═══ Selected text

The question of exactly who and what the G20 is, has yet to be resolved (the 3,070-word communiqué uses the word "we" ninety times). Perhaps - as Claude Sautet said in another context - being together will become enough to answer it. That has worked for the G7/G8, after all; but doesn't such very lack of definition suit less-than-accountable power all too well?
The shift from in-itself to for-itself may yet happen. Everything seems open in these deeply uncertain times - including the future of a new body that in its early incarnation more fairly reflects the shifting economic and geopolitical power-balances in the world. If a trend towards its institutionalisation develops, the implications for its older and more established siblings (the G7/G8, the International Monetary Fund and World Bank and World Trade Organisation) might also be profound. The United Nations too - which hosts an emergency summit of its own in June 2009, but which has been missing in action in many of the global deliberations - needs to find its voice.
A grouping that emerged in ad-hoc fashion from a crisis which has wrecked the lives of millions and threatens even greater damage, whose character is less than defined and whose final form is unclear, is in an odd position: it has neither the credibility that comes from substantive achievement nor yet the taint of failure and disappointed expectations. The diversity of the G20 is an additional complicating factor here for those who would anathematise it with the vehemence they might attach to the G8 or the IMF; a group that includes the governments of (say) Brazil, South Africa and India is by that very fact significantly different from one run by rich, white, western elites.
Update: At the conclusion Robert Kuttner takes his analysis several steps further:
...But for the most part, the fate of the European center-left has been to preside over slightly less awful center-right policies and then to suffer retribution at the polls.

══════

* _Tasks to perform_
A) Answer these questions from the G20 text above:
(i) How many times does the communiqué use the word "we"?
(ii) When does the United Nations host its emergency summit?
(iii) Which three governments does the text name as examples of G20 members?
B) Extend the G20 text above by a few paragraphs, starting after its last sentence.

═══ Dataset section

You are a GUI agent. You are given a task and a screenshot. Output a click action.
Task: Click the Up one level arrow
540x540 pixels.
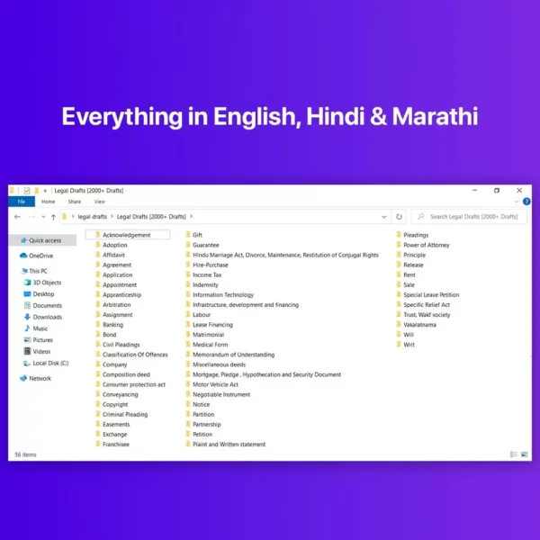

══════

* _Responses to the exercise_
A)
(i) Ninety times.
(ii) June 2009.
(iii) Brazil, South Africa and India.

B)
With European parliamentary elections coming up in June, and even nominally center-left governments more solicitous of banks than of ordinary people, it's not at all clear that progressive parties will benefit from what should be the greatest embarrassment of capitalism since the 1930s, or that the politics and regulation of capitalism will be transformed.
The Brussels meetings produced a brave communiqué, calling for a Global New Deal, built on sustainable development, the harnessing of private finance, and broad social justice. The meetings opened with a stirring speech by Bill Clinton, who managed to sound more progressive than he ever did in office. I found myself thinking: If only this man had been president[...]
This Group of 20 meeting was notable only because the club of seven leading democracies plus Russia ("the G-8") was expanded to include emerging world powers such as India, China, and Brazil. The most important third world nations never embraced financial market fundamentalism, and they are a salutary counterweight.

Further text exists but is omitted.